Each entry must appear in the answer exactly as written.

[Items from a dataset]
════════════════════

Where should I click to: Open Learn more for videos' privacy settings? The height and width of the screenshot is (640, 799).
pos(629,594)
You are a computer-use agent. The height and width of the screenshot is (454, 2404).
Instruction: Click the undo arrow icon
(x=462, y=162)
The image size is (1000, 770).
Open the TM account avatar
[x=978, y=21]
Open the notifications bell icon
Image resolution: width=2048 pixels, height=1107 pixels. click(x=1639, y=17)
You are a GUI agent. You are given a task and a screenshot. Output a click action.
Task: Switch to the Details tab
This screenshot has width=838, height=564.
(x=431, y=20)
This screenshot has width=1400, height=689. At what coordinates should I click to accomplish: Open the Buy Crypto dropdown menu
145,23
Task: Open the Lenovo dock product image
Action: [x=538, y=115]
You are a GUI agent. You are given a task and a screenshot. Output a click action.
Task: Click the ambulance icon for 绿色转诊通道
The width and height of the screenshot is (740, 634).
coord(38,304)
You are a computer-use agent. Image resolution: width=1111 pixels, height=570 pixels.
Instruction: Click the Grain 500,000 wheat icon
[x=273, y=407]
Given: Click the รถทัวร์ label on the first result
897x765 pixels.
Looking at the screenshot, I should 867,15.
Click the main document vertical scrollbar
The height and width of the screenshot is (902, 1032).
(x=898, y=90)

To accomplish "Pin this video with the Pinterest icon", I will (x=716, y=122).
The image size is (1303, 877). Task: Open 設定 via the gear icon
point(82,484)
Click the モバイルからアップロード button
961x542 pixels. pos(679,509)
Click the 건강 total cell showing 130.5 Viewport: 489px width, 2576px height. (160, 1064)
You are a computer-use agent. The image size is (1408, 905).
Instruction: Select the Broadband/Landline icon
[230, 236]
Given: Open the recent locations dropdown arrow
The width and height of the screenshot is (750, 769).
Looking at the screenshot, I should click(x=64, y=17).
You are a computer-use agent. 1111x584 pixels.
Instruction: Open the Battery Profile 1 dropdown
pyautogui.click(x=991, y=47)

════════════════════

**The answer:**
Where should I click to: Open Learn more for videos' privacy settings? The height and width of the screenshot is (640, 799).
pos(629,594)
You are a computer-use agent. The height and width of the screenshot is (454, 2404).
Instruction: Click the undo arrow icon
(x=462, y=162)
The image size is (1000, 770).
Open the TM account avatar
[x=978, y=21]
Open the notifications bell icon
Image resolution: width=2048 pixels, height=1107 pixels. click(x=1639, y=17)
You are a GUI agent. You are given a task and a screenshot. Output a click action.
Task: Switch to the Details tab
This screenshot has width=838, height=564.
(x=431, y=20)
This screenshot has width=1400, height=689. At what coordinates should I click to accomplish: Open the Buy Crypto dropdown menu
145,23
Task: Open the Lenovo dock product image
Action: [x=538, y=115]
You are a GUI agent. You are given a task and a screenshot. Output a click action.
Task: Click the ambulance icon for 绿色转诊通道
The width and height of the screenshot is (740, 634).
coord(38,304)
You are a computer-use agent. Image resolution: width=1111 pixels, height=570 pixels.
Instruction: Click the Grain 500,000 wheat icon
[x=273, y=407]
Given: Click the รถทัวร์ label on the first result
897x765 pixels.
Looking at the screenshot, I should 867,15.
Click the main document vertical scrollbar
The height and width of the screenshot is (902, 1032).
(x=898, y=90)

To accomplish "Pin this video with the Pinterest icon", I will (x=716, y=122).
The image size is (1303, 877). Task: Open 設定 via the gear icon
point(82,484)
Click the モバイルからアップロード button
961x542 pixels. pos(679,509)
Click the 건강 total cell showing 130.5 Viewport: 489px width, 2576px height. (160, 1064)
You are a computer-use agent. The image size is (1408, 905).
Instruction: Select the Broadband/Landline icon
[230, 236]
Given: Open the recent locations dropdown arrow
The width and height of the screenshot is (750, 769).
Looking at the screenshot, I should click(x=64, y=17).
You are a computer-use agent. 1111x584 pixels.
Instruction: Open the Battery Profile 1 dropdown
pyautogui.click(x=991, y=47)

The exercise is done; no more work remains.